Stored data entries:
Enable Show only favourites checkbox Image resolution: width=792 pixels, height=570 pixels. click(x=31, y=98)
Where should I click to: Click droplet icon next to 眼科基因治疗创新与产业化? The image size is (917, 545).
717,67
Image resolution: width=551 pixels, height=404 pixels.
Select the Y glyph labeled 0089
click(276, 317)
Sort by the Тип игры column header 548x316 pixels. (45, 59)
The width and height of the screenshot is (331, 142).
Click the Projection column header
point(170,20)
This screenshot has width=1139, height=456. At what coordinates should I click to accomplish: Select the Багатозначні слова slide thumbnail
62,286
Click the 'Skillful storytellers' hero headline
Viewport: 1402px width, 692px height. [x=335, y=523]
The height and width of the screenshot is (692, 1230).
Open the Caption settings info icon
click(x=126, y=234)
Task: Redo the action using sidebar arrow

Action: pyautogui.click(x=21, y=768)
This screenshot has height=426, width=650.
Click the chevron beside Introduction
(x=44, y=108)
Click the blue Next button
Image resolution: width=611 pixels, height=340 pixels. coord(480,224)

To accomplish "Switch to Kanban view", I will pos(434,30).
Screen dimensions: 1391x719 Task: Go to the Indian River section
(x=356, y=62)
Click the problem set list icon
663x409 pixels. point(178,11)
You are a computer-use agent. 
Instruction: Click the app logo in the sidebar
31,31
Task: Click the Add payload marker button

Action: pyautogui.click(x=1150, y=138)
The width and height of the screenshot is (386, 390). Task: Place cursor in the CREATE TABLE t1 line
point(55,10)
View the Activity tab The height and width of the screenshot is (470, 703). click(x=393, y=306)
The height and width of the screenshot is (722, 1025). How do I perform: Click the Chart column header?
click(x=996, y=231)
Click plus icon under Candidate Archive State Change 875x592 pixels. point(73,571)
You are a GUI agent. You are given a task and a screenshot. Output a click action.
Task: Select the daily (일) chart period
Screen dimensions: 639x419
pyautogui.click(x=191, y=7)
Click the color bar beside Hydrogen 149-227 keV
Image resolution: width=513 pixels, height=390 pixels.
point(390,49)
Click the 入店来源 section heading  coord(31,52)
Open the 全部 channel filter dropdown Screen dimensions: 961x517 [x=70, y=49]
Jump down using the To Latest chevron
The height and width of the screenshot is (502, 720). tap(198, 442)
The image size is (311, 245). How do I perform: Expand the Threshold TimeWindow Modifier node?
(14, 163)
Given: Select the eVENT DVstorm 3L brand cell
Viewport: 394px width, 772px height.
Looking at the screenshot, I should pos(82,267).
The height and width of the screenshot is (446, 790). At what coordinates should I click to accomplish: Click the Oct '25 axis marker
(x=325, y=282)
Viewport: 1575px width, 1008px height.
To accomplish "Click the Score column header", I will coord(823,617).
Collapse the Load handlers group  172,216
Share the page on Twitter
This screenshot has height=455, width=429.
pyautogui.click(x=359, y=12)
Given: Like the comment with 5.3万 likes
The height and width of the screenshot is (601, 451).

Work to complete => Show every line in the entries above that contains the string "agent".

Result below =>
You are a computer-use agent. 
You are a GUI agent. You are given a task and a screenshot. Output a click action.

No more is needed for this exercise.